The American Medical Association also urged Congress – yet again – to fix the SGR. “The Joint Select Committee on Deficit Reduction must include repeal of the formula in [its] recommendation to Congress to protect access to care for seniors and stabilize the Medicare program,” AMA President Peter W. Carmel said in a statement. Dr. Carmel added that physician payments are so low that “there is a 20% gap between Medicare payment updates and the cost of caring for seniors.”

Under the final rule, Medicare will issue some $80 billion in payments next year, according to CMS estimates.

In addition to addressing physicians' fees, the final rule includes many cost-cutting and efficiency-oriented provisions. For instance, the CMS is expanding its look at codes that may be overvalued. Previously, the agency focused on high-cost codes in cardiology and radiology. In 2012, it will take a broader look, focusing on codes in each specialty that lead to the highest Medicare expenses.

The goal is to rebalance payments so that primary care is not undervalued, according to the final rule.

The agency is also taking a knife to payments for imaging services by going after multiple images taken of the same patient at the same practice on the same day. The CMS had proposed a 50% cut in the professional component; the final rule makes a 25% reduction.

The final rule made several changes to the electronic health records incentive program and also to the Physician Quality Reporting System (PQRS). For EHRs, physicians now have the option to submit data through several different portals, not just one established by the CMS. The agency also more closely aligned the PQRS requirements with the meaningful use requirements under the EHR Incentive Program.
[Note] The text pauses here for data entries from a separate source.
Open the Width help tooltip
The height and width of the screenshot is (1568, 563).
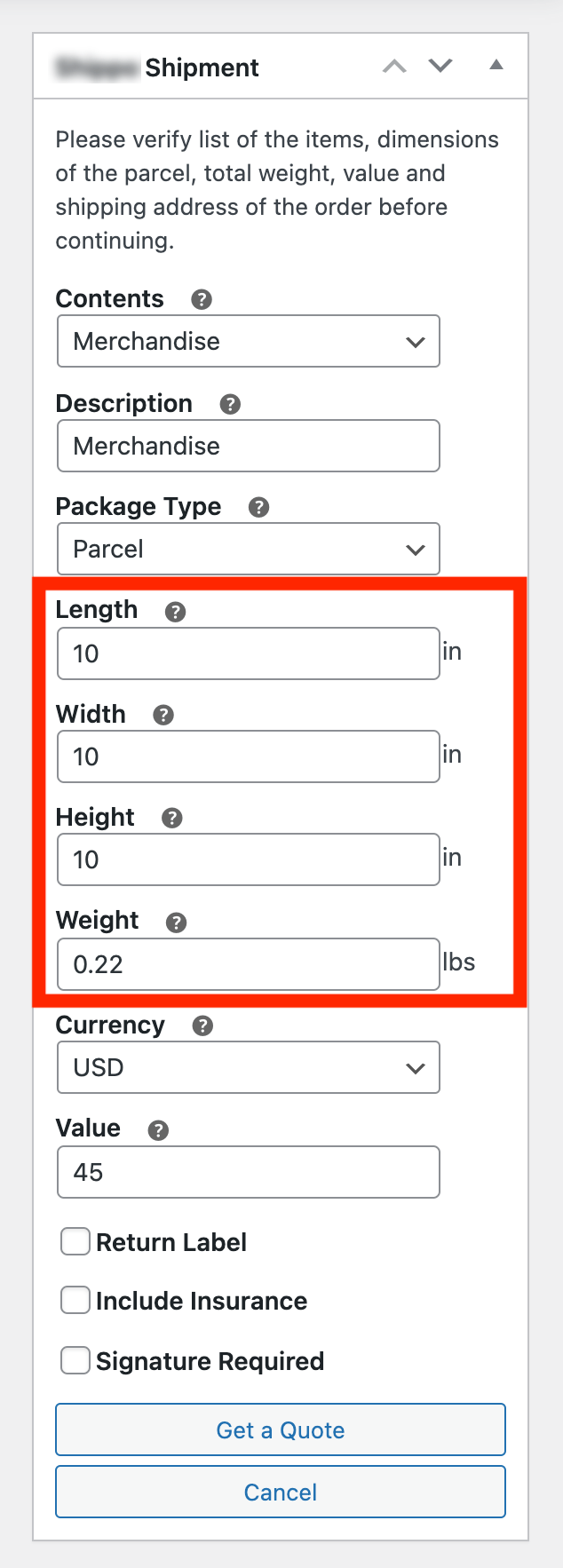tap(163, 714)
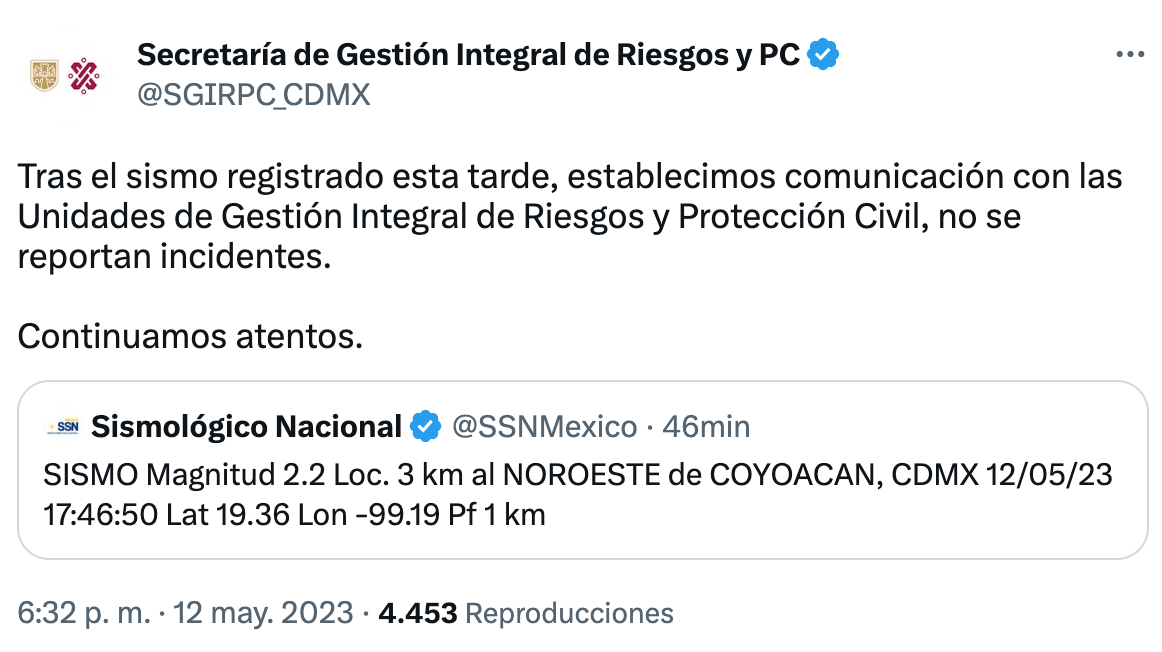Click the blue verified badge beside Riesgos y PC
Viewport: 1162px width, 652px height.
(x=822, y=55)
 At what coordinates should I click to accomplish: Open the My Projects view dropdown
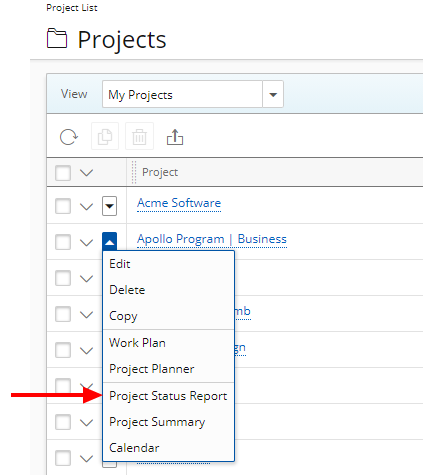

The rule also establishes measures to be used in the future to pay physicians for higher quality and more efficient care. Payment adjustments will begin in 2015 and be applied to all physicians by 2017.

Under the rule, the so-called “value-based modifier” will use the PQRS core set (which focuses on cardiovascular conditions) and the core, alternative core, and additional EHR Incentive Program measures (which focus on several chronic conditions and preventive measures). Payments to group practices will be based on the core set of the Group Practice Reporting Option measures and measures of preventable hospital admissions for heart failure and chronic obstructive pulmonary disease.

The cost measures will be both total per capita cost and per capita cost for selected conditions including chronic obstructive pulmonary disease, heart failure, coronary artery disease, and diabetes.

The final rule will be published in the Federal Register Nov. 28.

For provisions that are open to comment, the CMS will accept comments until Jan. 3, 2012, and then respond in the 2013 fee rule.